Exercise prompt: Set out every line of the data between the line containing "This screenshot has width=921, height=797." and the line containing "search-icon is located", inclusive, as a numbered list, skipping blank lines and leaving the pictures out.

Dataset:
+-------+

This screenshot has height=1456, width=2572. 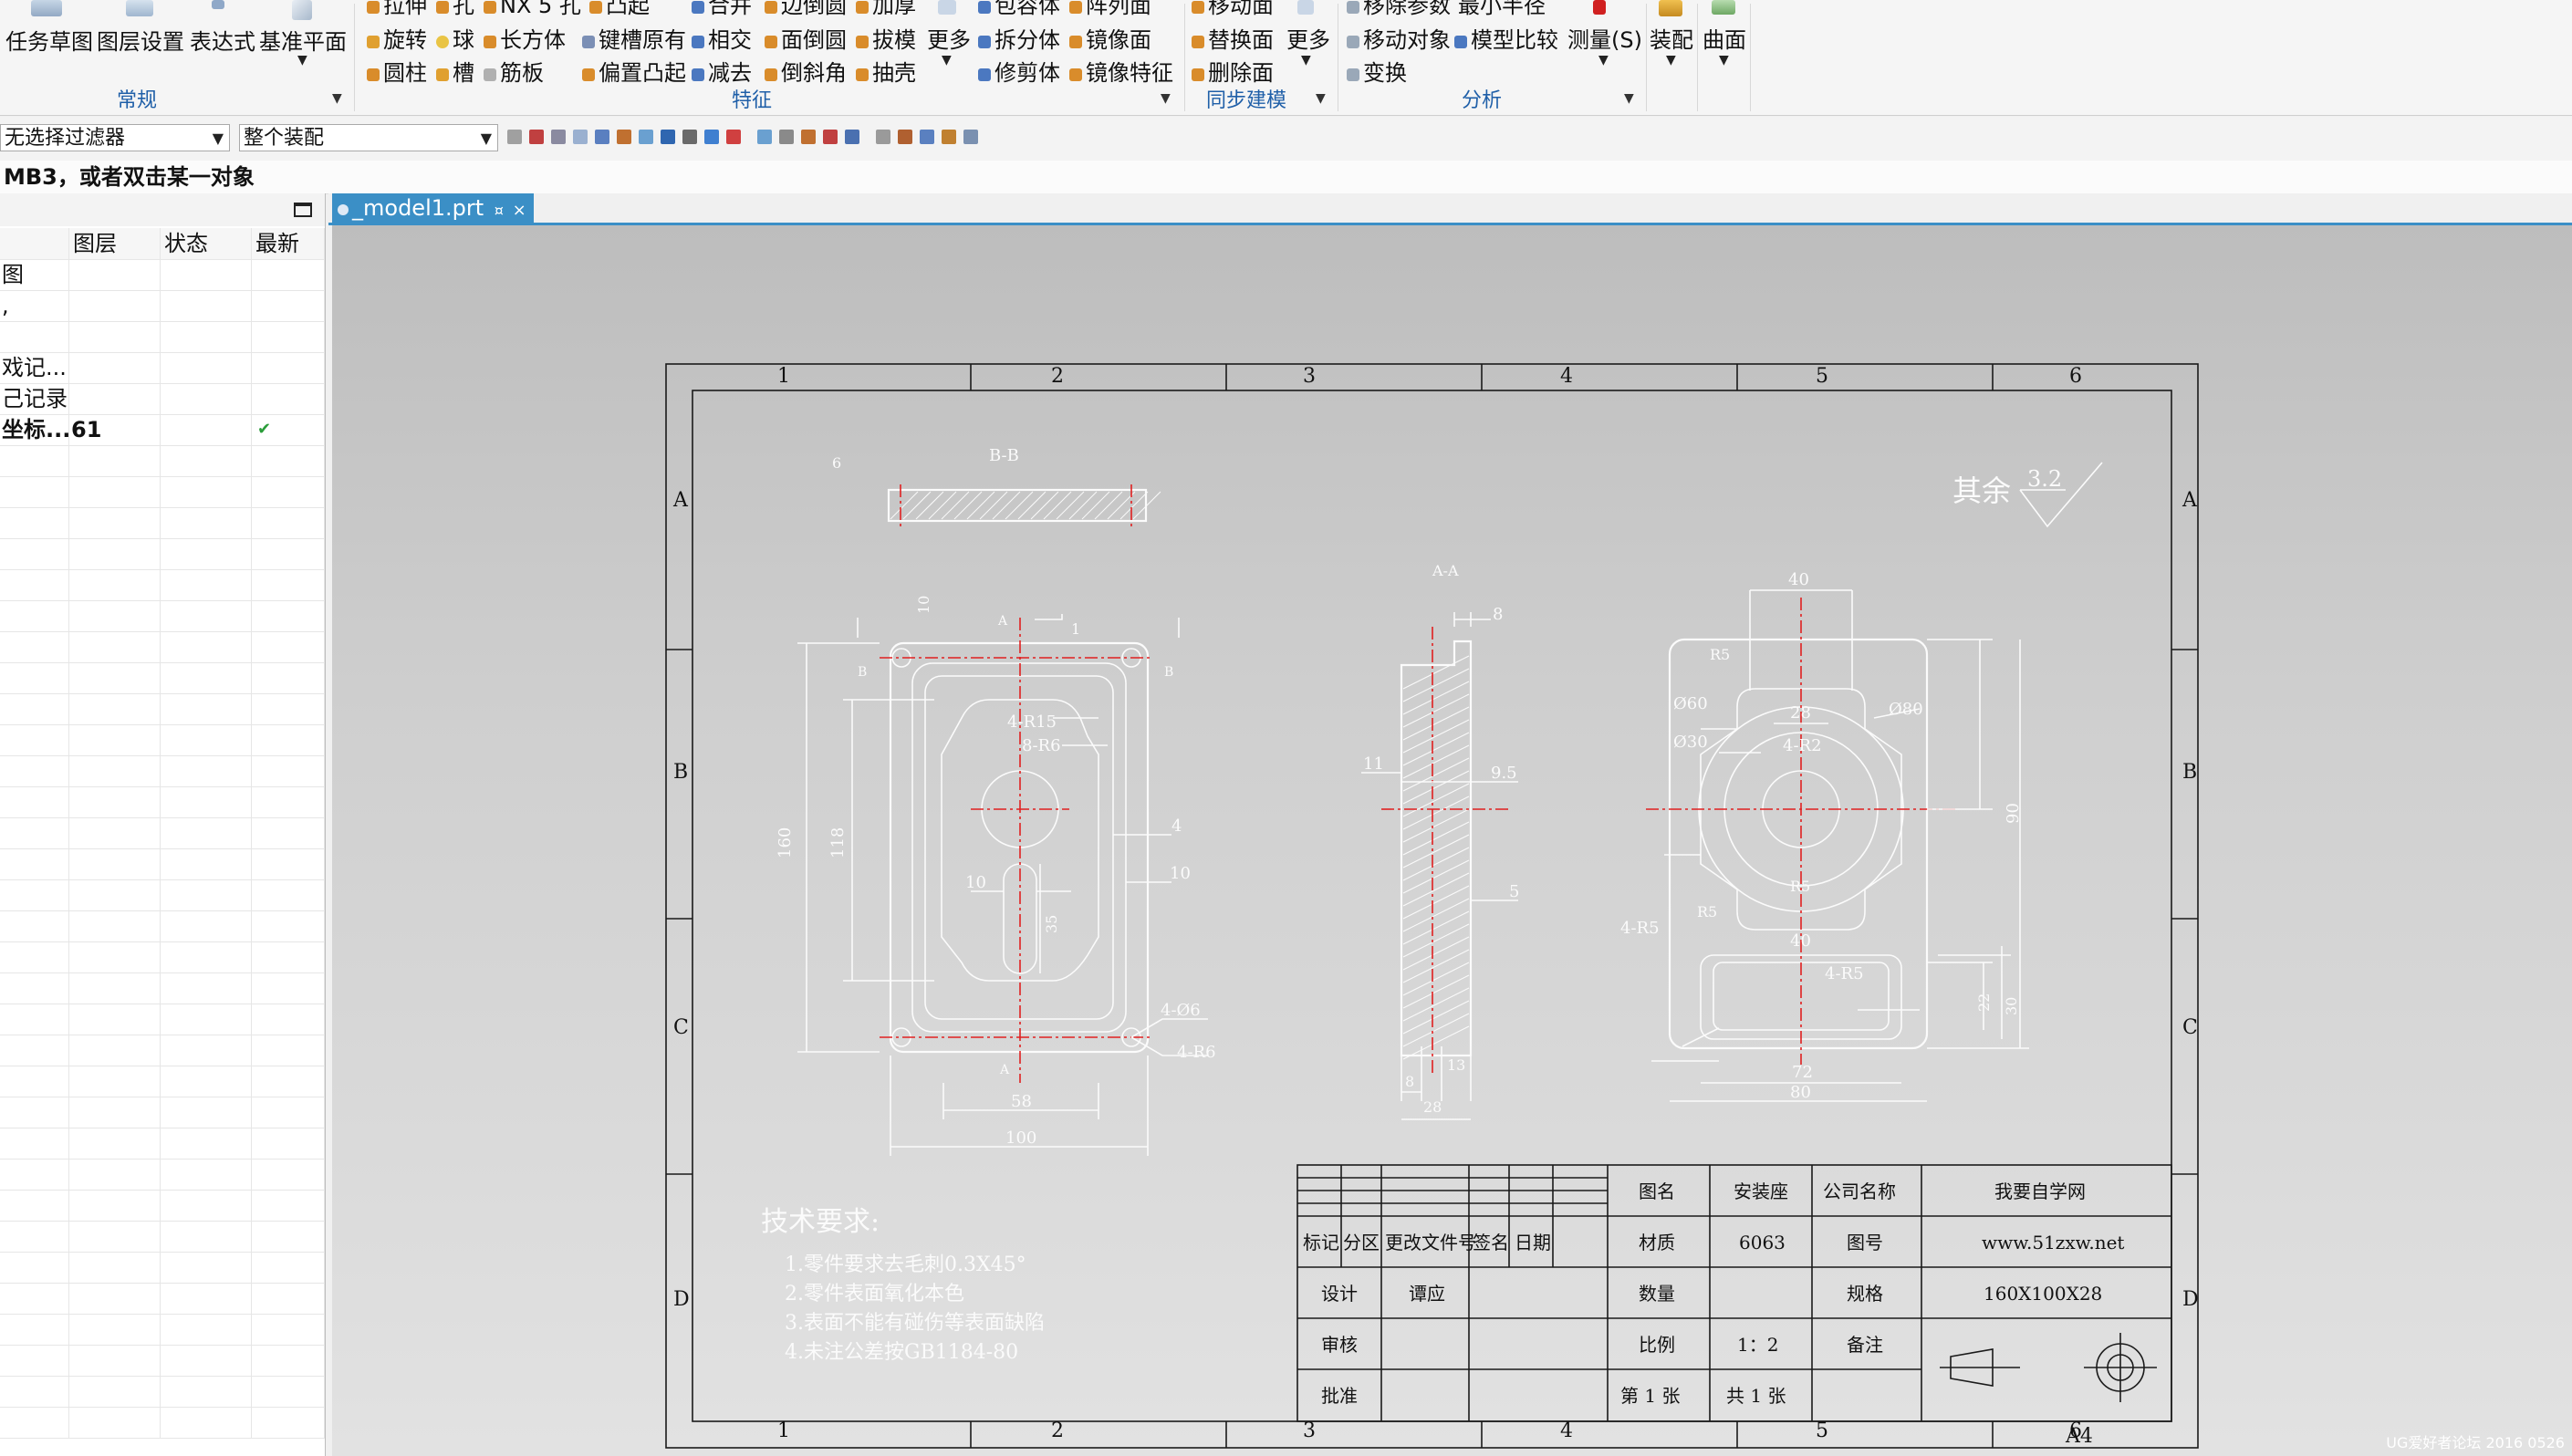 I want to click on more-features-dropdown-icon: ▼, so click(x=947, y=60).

+-------+

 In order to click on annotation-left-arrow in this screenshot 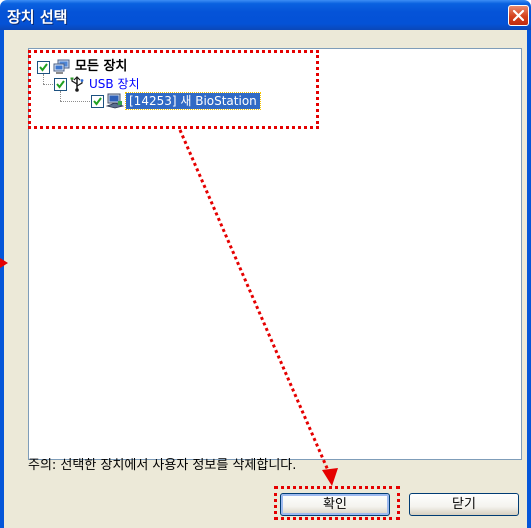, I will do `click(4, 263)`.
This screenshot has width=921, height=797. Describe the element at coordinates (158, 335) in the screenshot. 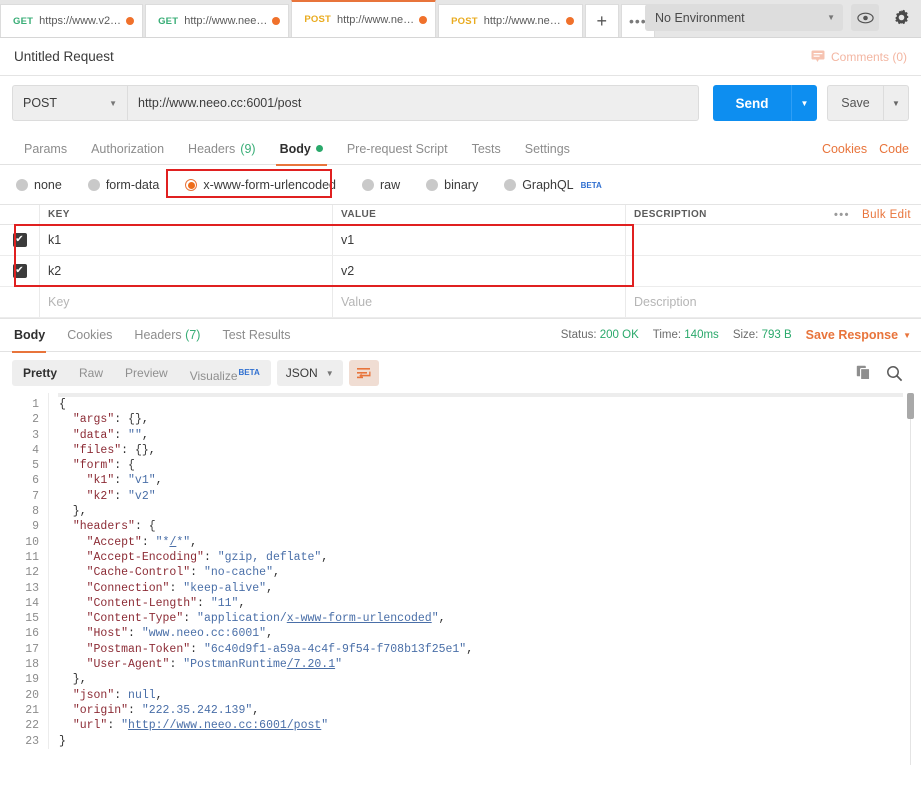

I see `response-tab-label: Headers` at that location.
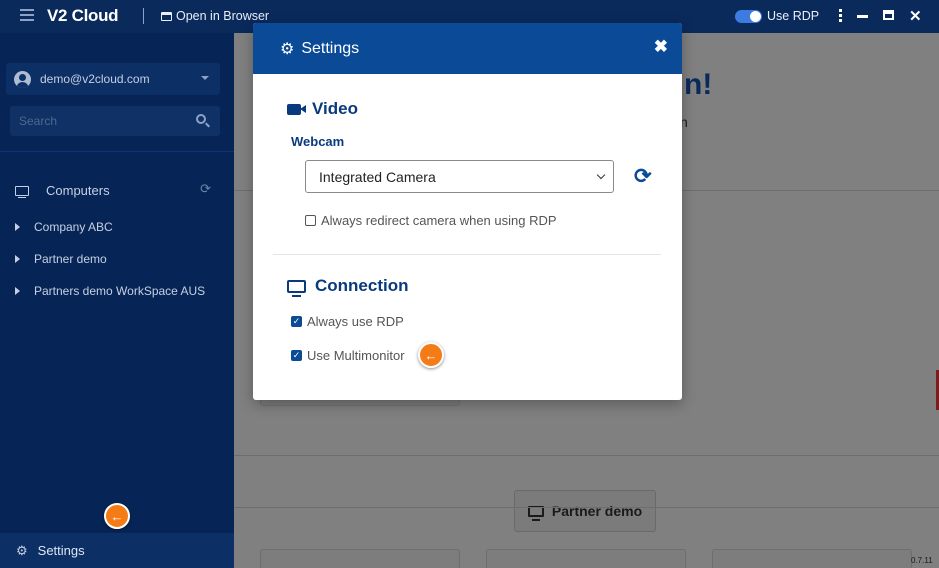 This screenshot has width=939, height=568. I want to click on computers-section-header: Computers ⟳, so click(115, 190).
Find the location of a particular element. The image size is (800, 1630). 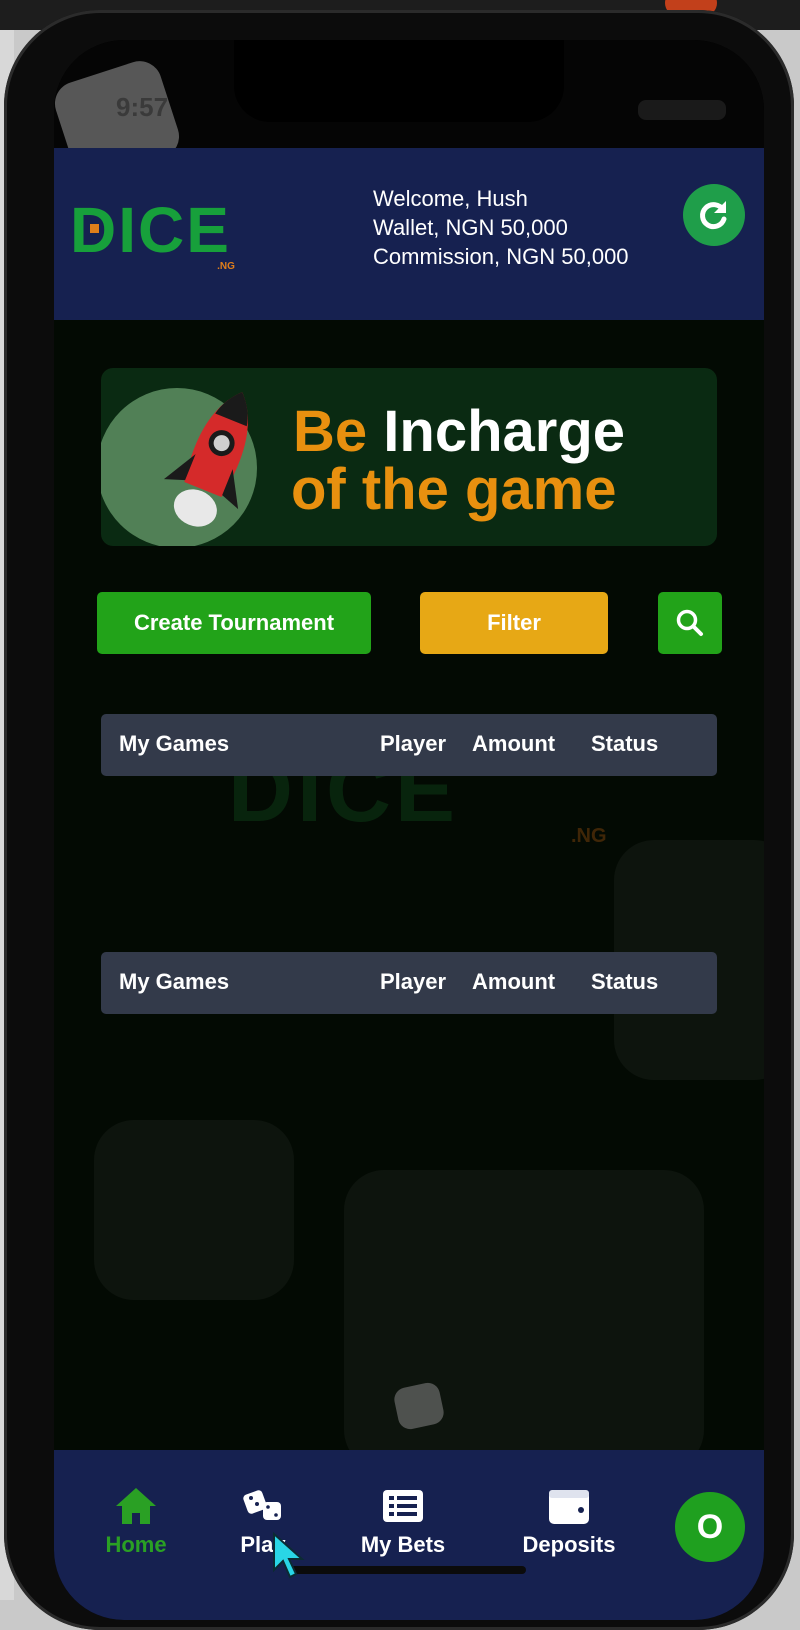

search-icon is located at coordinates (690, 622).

+-------+

Task response:
1. This screenshot has width=921, height=797. Describe the element at coordinates (158, 335) in the screenshot. 
2. I see `response-tab-label: Headers` at that location.
3.  This screenshot has width=939, height=568. I want to click on computers-section-header: Computers ⟳, so click(115, 190).
4. Find the location of a particular element. The image size is (800, 1630). 
5. search-icon is located at coordinates (690, 622).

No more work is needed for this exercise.